Beijing: China is carrying out a 'cultural genocide' in Xinjiang region where thousands of people are believed to be kept in concentration camps, according to an article in The Atlantic.
"Beijing frames these moves as its way of rooting out terrorism, separatism, and religious extremism. But the aim of China’s actions in Xinjiang is clear: to homogenize Uighurs [also spelt as Uyghurs] into the country’s Han Chinese majority, even if that means erasing their cultural and religious identity for good. What is taking place is a cultural genocide," journalist Yasmeen Serhan wrote in the article published in The Atlantic.
"The repercussions bear heavily even on Uighurs living outside the country. Their burden is more than just raising awareness about what is taking place in their homeland—a task many have taken up at great cost to themselves and their families.
"It’s also about preserving and promoting their identity in countries where few people might know who the Uighurs are, let alone what the world stands to lose should their language, food, art, and traditions be eradicated," the journalist wrote.
Uyghur Human Rights Project director Omer Kanat said the Uighur people are under 'very big psychological pressure'.
Omer Kanat, the director of the Uyghur Human Rights Project, a Washington, D.C.–based nonprofit, told The Atlantic. “We cannot sleep at night.”
Lawmakers in Lower House of the United States Congress on Wednesday passed legislation which will now require publicly listed companies in the US to disclose commercial links to China’s Xinjiang Autonomous Uygur Region, media reports said.
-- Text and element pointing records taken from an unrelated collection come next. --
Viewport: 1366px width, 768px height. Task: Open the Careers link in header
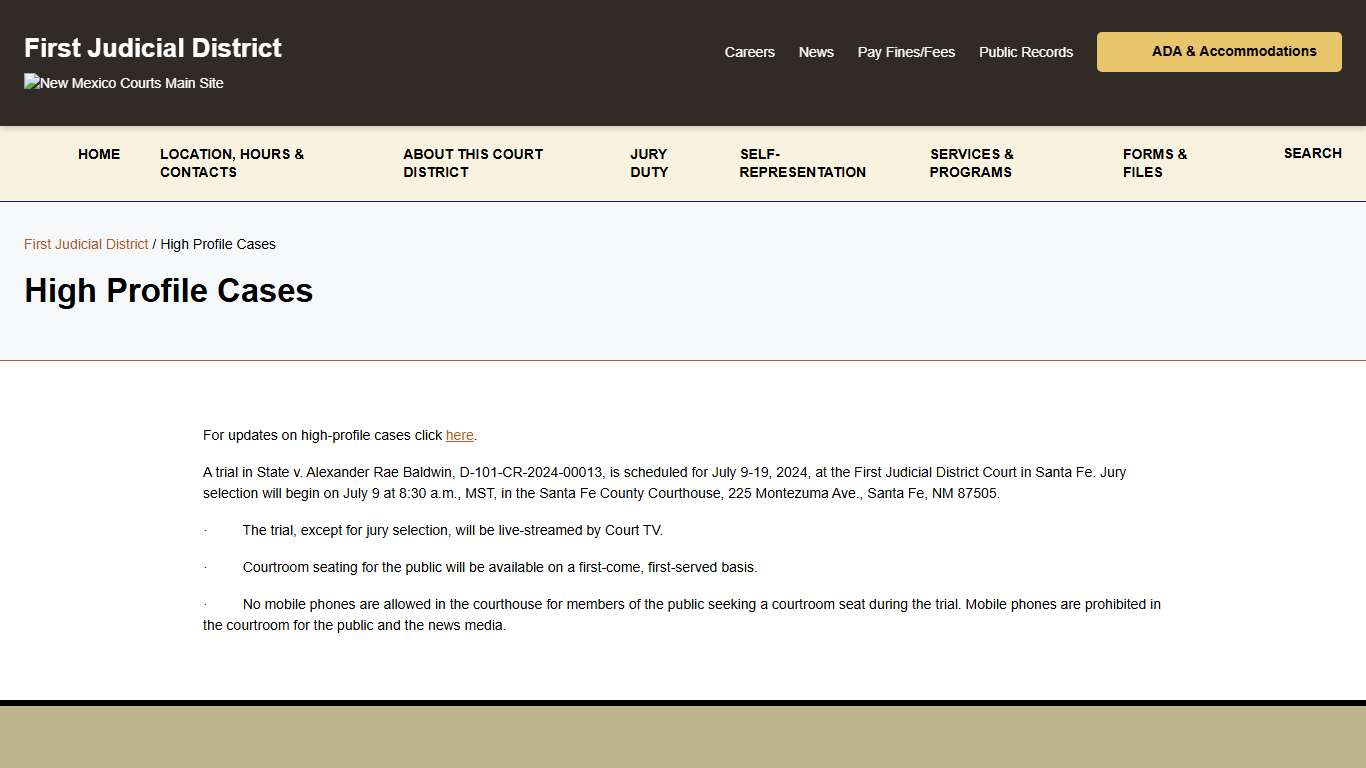click(x=749, y=52)
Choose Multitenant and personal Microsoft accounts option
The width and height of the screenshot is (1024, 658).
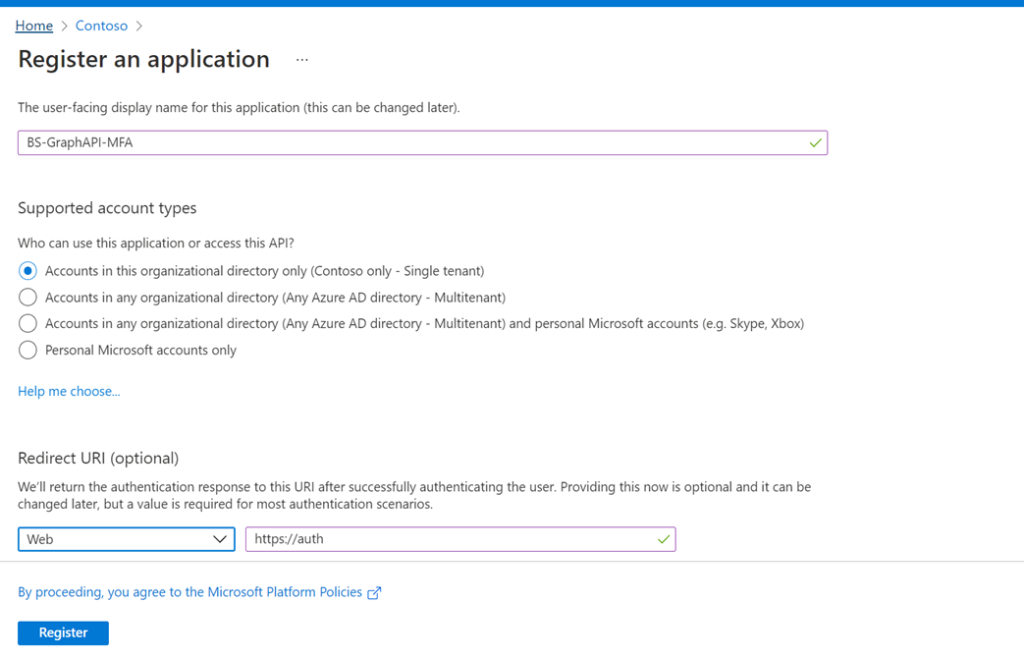tap(28, 323)
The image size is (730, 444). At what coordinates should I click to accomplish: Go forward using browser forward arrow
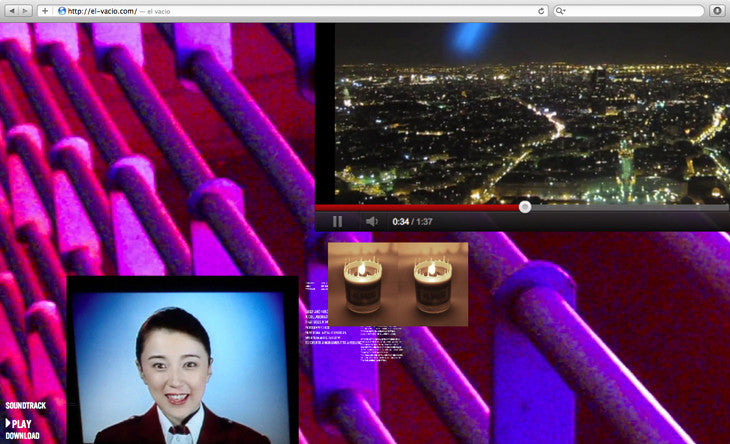[x=26, y=11]
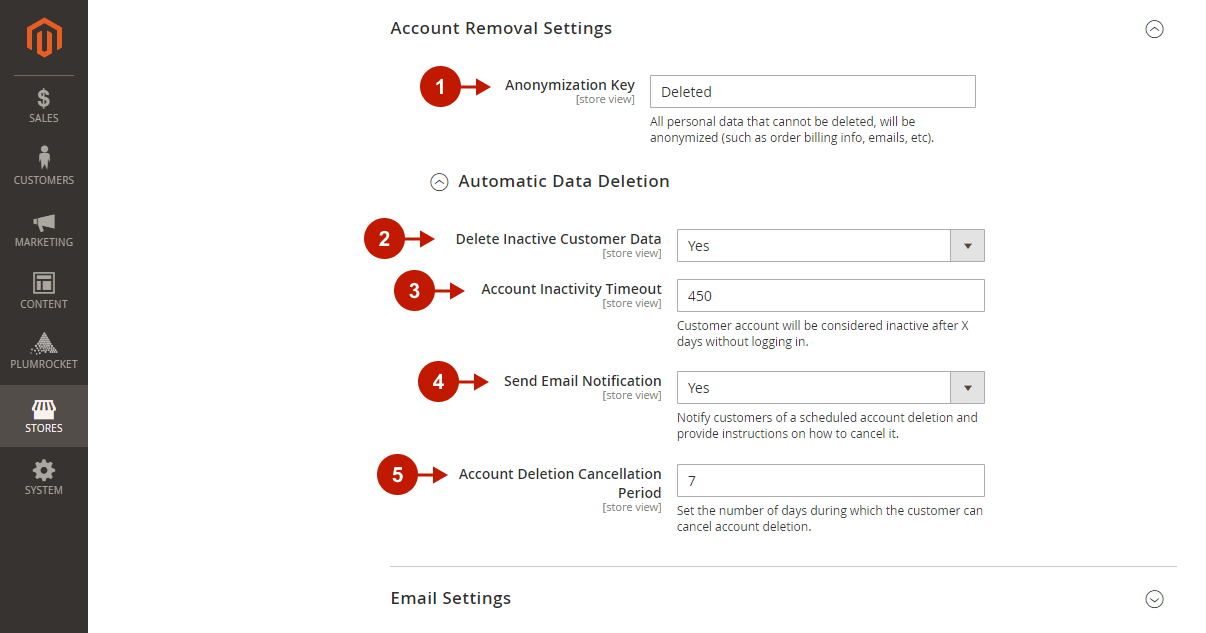Click the Email Settings heading
Image resolution: width=1206 pixels, height=633 pixels.
coord(450,598)
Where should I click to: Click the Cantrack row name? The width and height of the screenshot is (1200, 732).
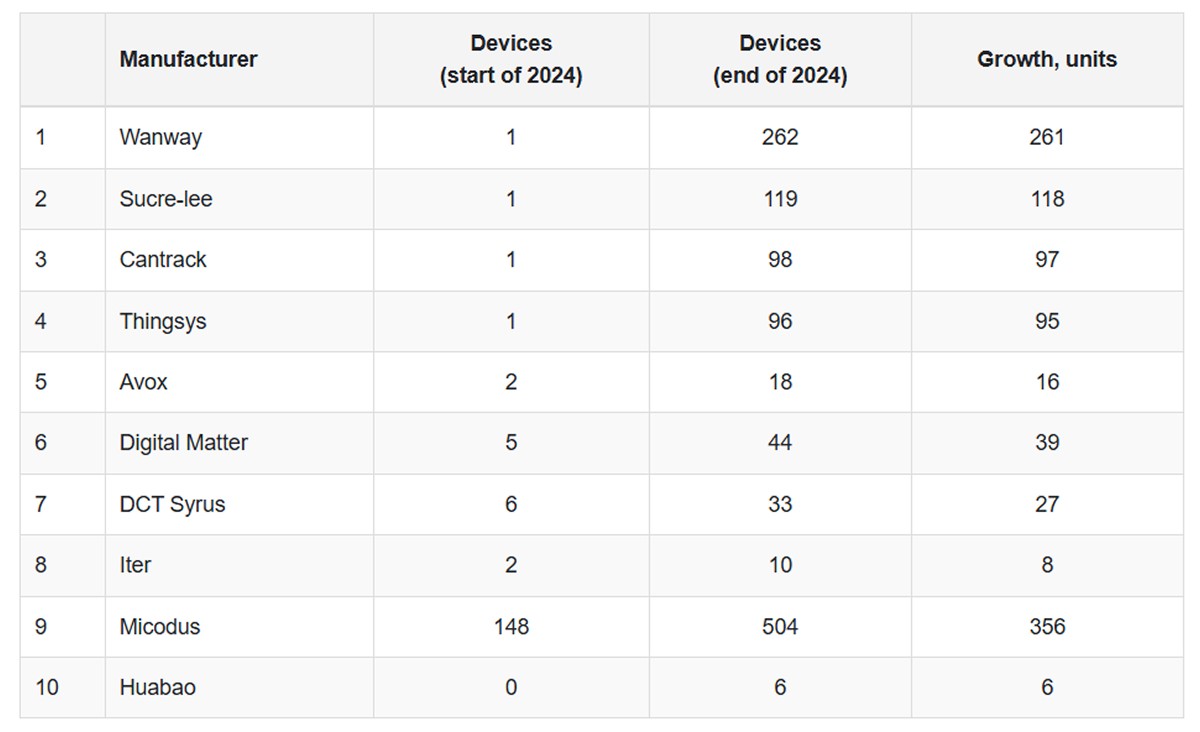[x=163, y=259]
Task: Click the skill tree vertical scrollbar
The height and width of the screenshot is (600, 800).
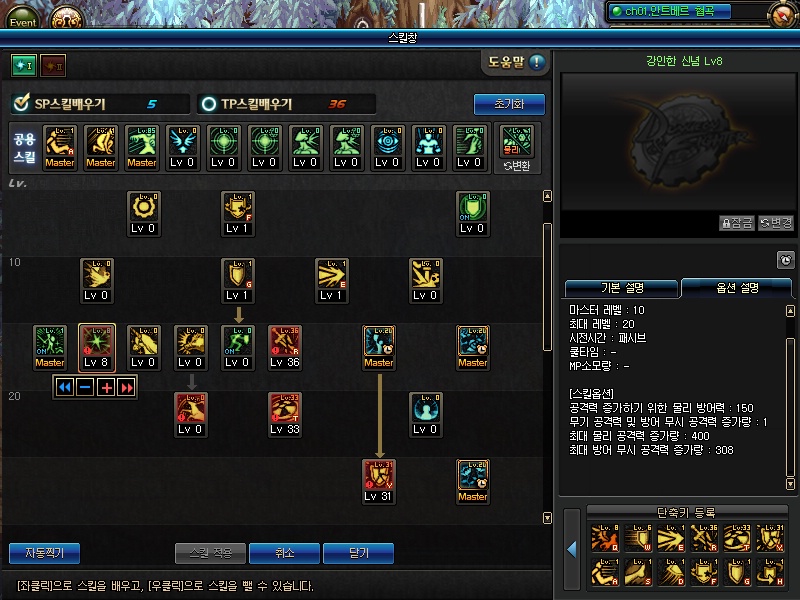Action: pos(547,287)
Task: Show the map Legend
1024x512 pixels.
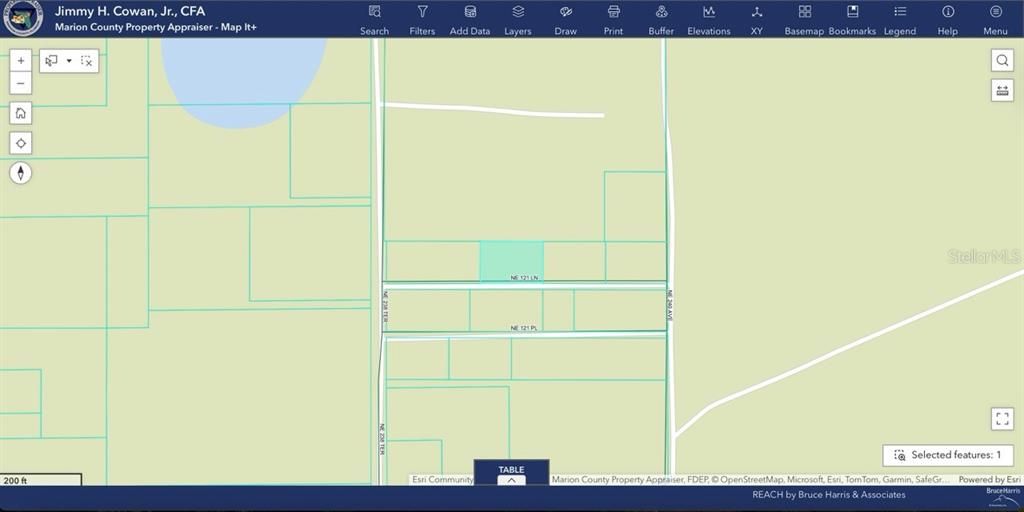Action: click(x=900, y=19)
The legislation was passed amid growing concerns about the use of forced labour in China's Xinjiang region.
In contrast to numerous recent China bills that have drawn near unanimous support, the bill passed through the Democratic-controlled chamber along largely party lines.
After failed attempts by Republicans to drastically amend the bill, the Uyghur Forced Labor Disclosure Act passed by a vote of 253 to 163, with 26 Republicans breaking ranks to support it, reported South China Morning Post.
US will take steps to block some exports from China's Xinjiang region, over the country's alleged human rights abuses directed mostly against the Muslim Uighur minority of the region, media reports said last month.
Reports say that Beijing has detained more than one million people from Xinjiang in recent years, citing security risks. Thousands of children have been separated from their parents and women have been forcibly subjected to methods of birth control.
China maintains that the people interned at these sites are given job training and education which it is necessary to keep them away from terrorism and counter the secessionist forces in the region.